Double_quotes flag and DCGs

mvolkmann · July 21, 2023, 10:48am

Through trial and error I’ve arrived at the opinion that setting the double_quotes flag to chars is a bad idea when working with DCGs. It seems to break the functionality of the predicates defined in the dcg/basics library. Before working with DCGs I thought it was recommended (maybe by Markus Triska) to make chars the default setting. But am I correct that that’s not a good idea when using DCGs?

Boris · July 21, 2023, 10:58am

Yes, indeed, you need a very good reason to set double_quotes to chars in SWI-Prolog. Anecdotally, I have never needed this setting. Why exactly it has become so popular to do that is difficult to understand.
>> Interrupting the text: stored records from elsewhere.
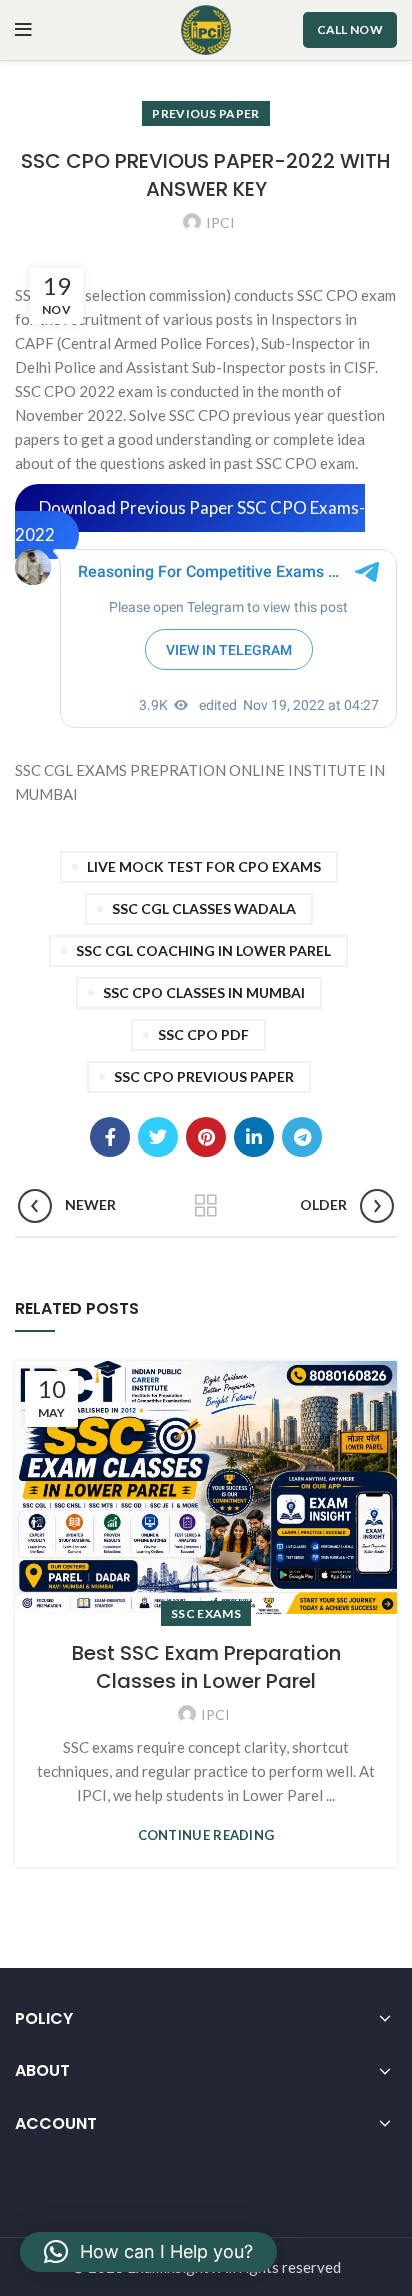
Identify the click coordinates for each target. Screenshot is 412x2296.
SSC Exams (206, 1613)
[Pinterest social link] (206, 1137)
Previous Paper (205, 113)
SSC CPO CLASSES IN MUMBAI (204, 992)
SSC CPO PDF (203, 1034)
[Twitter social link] (158, 1137)
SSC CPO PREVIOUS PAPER (204, 1076)
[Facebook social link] (110, 1137)
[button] (148, 2252)
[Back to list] (206, 1206)
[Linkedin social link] (254, 1137)
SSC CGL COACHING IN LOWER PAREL (203, 950)
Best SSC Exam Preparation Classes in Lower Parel (206, 1667)
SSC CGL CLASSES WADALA (204, 908)
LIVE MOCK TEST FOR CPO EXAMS (204, 866)
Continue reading (206, 1835)
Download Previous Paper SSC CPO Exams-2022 (190, 522)
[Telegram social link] (302, 1137)
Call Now (350, 29)
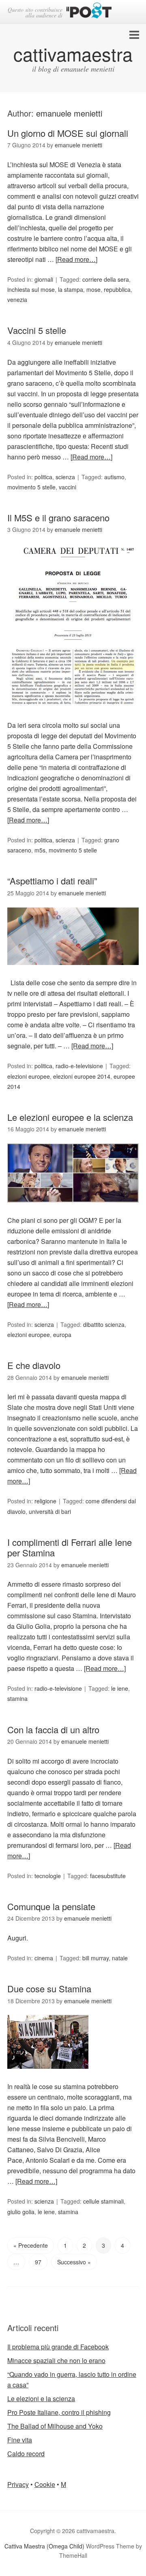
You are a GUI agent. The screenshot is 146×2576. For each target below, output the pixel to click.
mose (93, 289)
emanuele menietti (69, 113)
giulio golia (20, 2212)
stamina (17, 1698)
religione (45, 1501)
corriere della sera (105, 279)
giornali (43, 279)
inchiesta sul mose (31, 289)
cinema (43, 1958)
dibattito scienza (104, 1324)
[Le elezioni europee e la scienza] (73, 1209)
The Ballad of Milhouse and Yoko (55, 2426)
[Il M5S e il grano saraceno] (73, 714)
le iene (119, 1688)
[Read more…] (76, 259)
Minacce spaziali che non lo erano (56, 2360)
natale (120, 1958)
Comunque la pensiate (51, 1906)
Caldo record (26, 2453)
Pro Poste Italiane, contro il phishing (59, 2412)
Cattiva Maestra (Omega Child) (44, 2546)
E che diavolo (33, 1365)
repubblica (117, 289)
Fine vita (19, 2439)
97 (38, 2262)
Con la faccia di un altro (53, 1729)
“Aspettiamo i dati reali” (52, 880)
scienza (65, 477)
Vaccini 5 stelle (36, 330)
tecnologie (47, 1876)
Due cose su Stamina (49, 1988)
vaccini (67, 487)
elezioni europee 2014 (81, 1076)
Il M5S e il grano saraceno (58, 517)
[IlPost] (89, 11)
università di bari (50, 1511)
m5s (39, 850)
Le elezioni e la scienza (41, 2398)
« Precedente (30, 2245)
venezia (17, 299)
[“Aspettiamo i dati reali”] (73, 972)
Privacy (18, 2484)
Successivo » (74, 2262)
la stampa (70, 289)
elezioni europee (28, 1076)
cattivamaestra (73, 53)
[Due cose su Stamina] (47, 2076)
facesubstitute (108, 1876)
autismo (114, 477)
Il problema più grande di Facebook (58, 2346)
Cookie (44, 2484)
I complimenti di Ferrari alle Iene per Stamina (69, 1547)
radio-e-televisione (79, 1066)
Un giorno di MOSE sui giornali (67, 133)
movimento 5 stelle (31, 487)
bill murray (95, 1958)
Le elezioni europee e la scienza (70, 1117)
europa (62, 1335)
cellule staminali (103, 2201)
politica (43, 477)
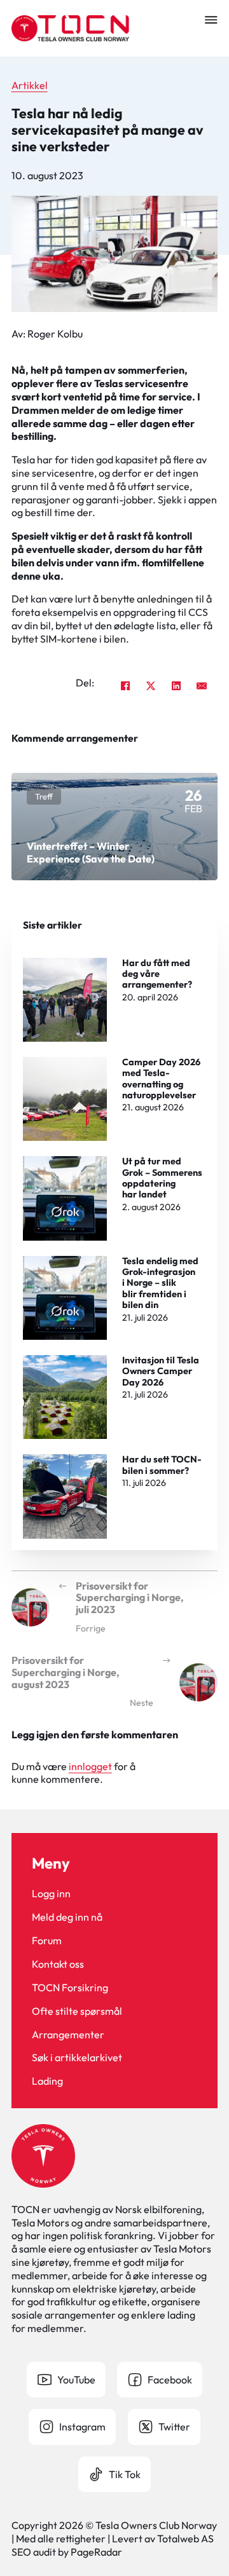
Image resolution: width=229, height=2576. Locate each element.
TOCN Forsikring (70, 1987)
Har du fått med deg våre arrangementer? (157, 974)
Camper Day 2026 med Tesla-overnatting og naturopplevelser (161, 1078)
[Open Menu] (211, 19)
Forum (47, 1940)
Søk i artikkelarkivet (77, 2057)
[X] (150, 685)
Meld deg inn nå (67, 1917)
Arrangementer (68, 2034)
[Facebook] (125, 685)
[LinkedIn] (176, 685)
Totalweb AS (185, 2538)
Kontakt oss (58, 1964)
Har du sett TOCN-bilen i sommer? (162, 1465)
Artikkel (29, 85)
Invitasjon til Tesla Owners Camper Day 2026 (160, 1371)
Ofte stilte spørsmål (77, 2011)
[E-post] (201, 685)
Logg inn (51, 1893)
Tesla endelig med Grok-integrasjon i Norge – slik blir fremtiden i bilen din (160, 1283)
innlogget (90, 1766)
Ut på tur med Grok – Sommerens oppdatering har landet (162, 1177)
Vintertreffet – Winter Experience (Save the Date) (91, 852)
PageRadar (96, 2551)
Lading (47, 2081)
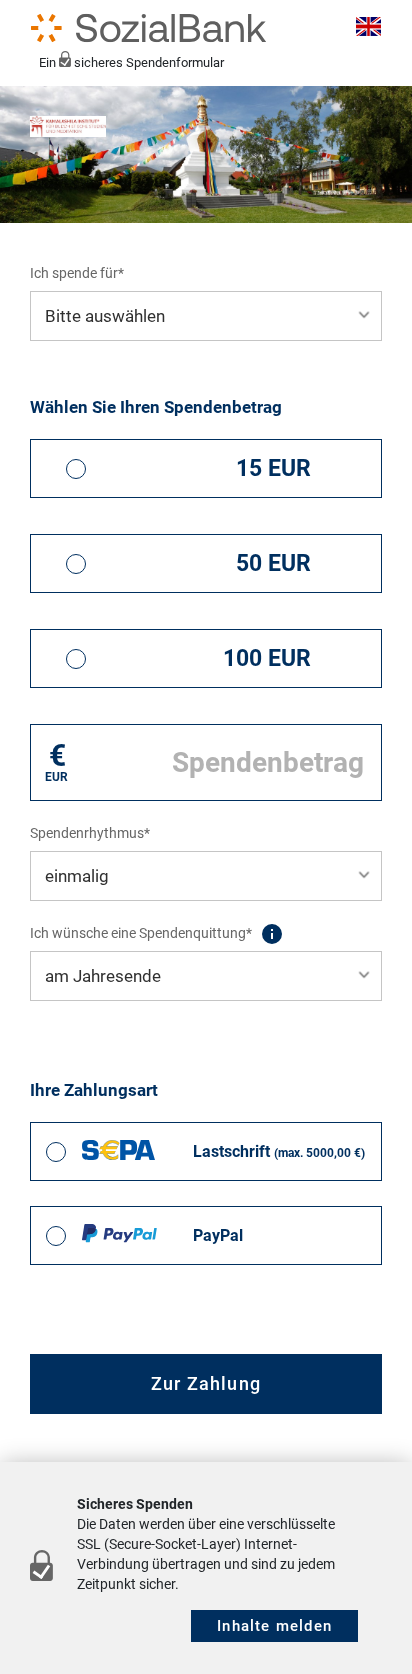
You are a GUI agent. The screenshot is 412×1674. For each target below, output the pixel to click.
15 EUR (273, 468)
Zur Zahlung (206, 1383)
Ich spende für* (77, 273)
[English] (365, 28)
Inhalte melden (274, 1626)
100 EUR (267, 658)
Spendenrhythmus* (90, 833)
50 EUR (273, 563)
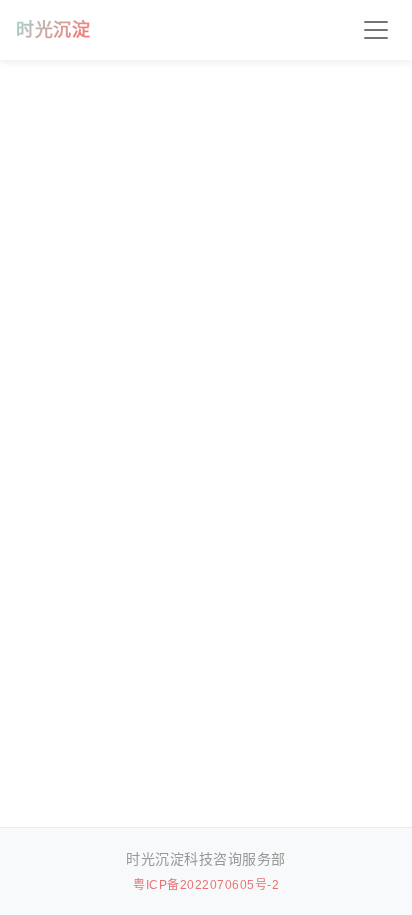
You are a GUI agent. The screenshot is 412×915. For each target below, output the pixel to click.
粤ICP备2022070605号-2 (206, 885)
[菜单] (376, 30)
Keep in mind that while double-quoted literals are strings in SWI-Prolog, in the context of DCGs they work as intended. In other words, if you leave the flags at their default setting, those two both work:

foo --> "bar".

and

foo --> `bar`.

and they mean the same. But of course the first one is the usual way to define DCGs. This is documented in the same section, where it says:

Although represented as a list of codes is the correct representation for handling in DCGs, the DCG translator can recognise the literal and convert it to the proper representation. Such code need not be modified.

jan · July 21, 2023, 11:13am

It is nice for little student exercises on the terminal. At least I think that is the main reason. There is some value of chars over codes as they are easier to read, notably in the debugger. That is why there is the portray_text/1 predicate. Still, chars would have made this more easy as recognizing a list of integers as text is a weaker heuristic than recognizing a list of one-character atoms as text.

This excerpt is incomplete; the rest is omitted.